#### The request:
Copy out the lines starting at the one containing "Toggle the # $ % & @ ^ ~ symbols" and ending at the one containing "pos(339,202)". Keep the request text, and add -51 to every coordinate in the answers.

#### Records:
↓↓↓
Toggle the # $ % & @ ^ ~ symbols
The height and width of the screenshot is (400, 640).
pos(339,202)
↑↑↑
↓↓↓
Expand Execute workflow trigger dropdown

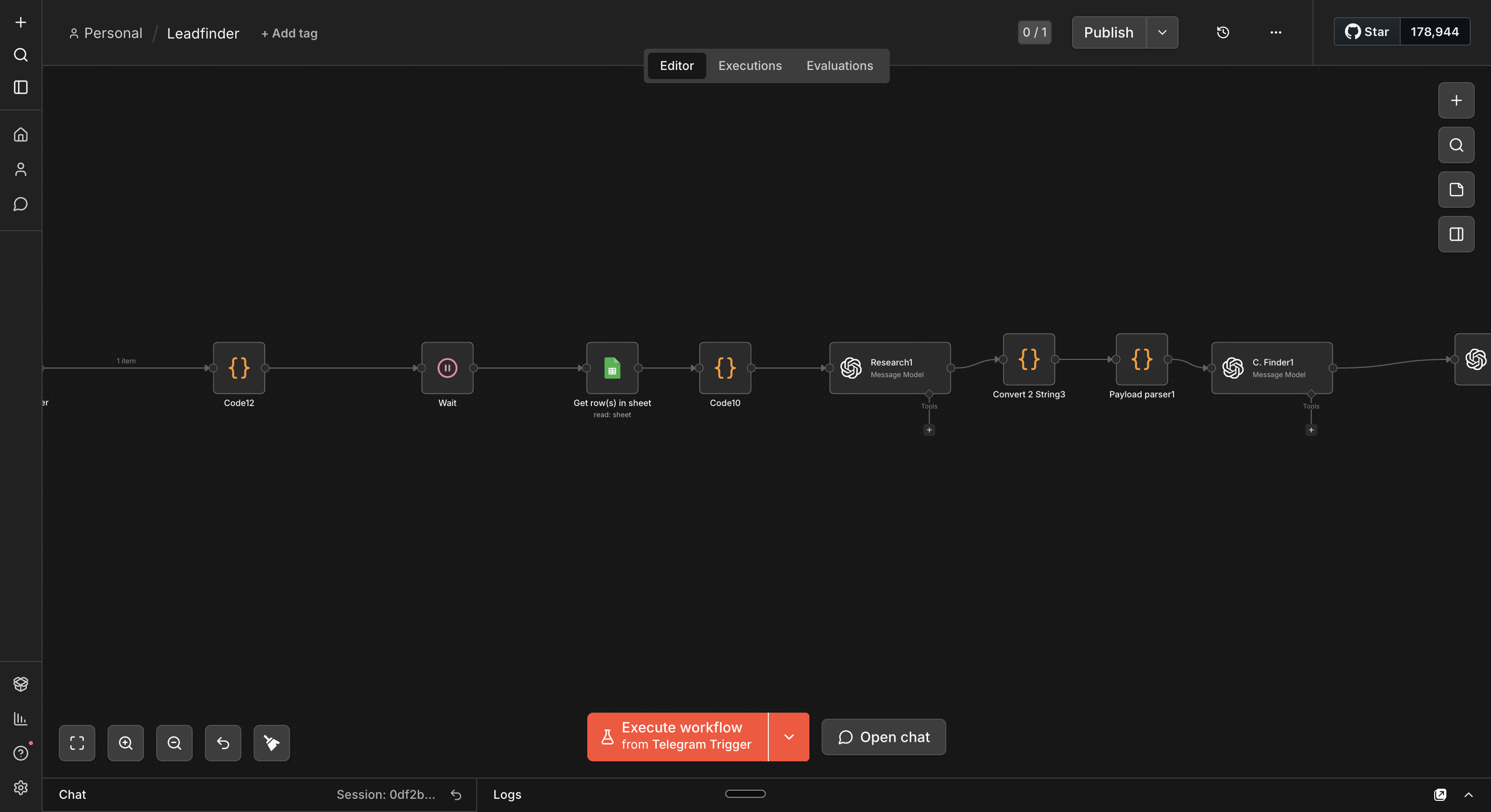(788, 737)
↑↑↑
#### Solution for this task:
Toggle the # $ % & @ ^ ~ symbols
The height and width of the screenshot is (400, 640).
pos(288,151)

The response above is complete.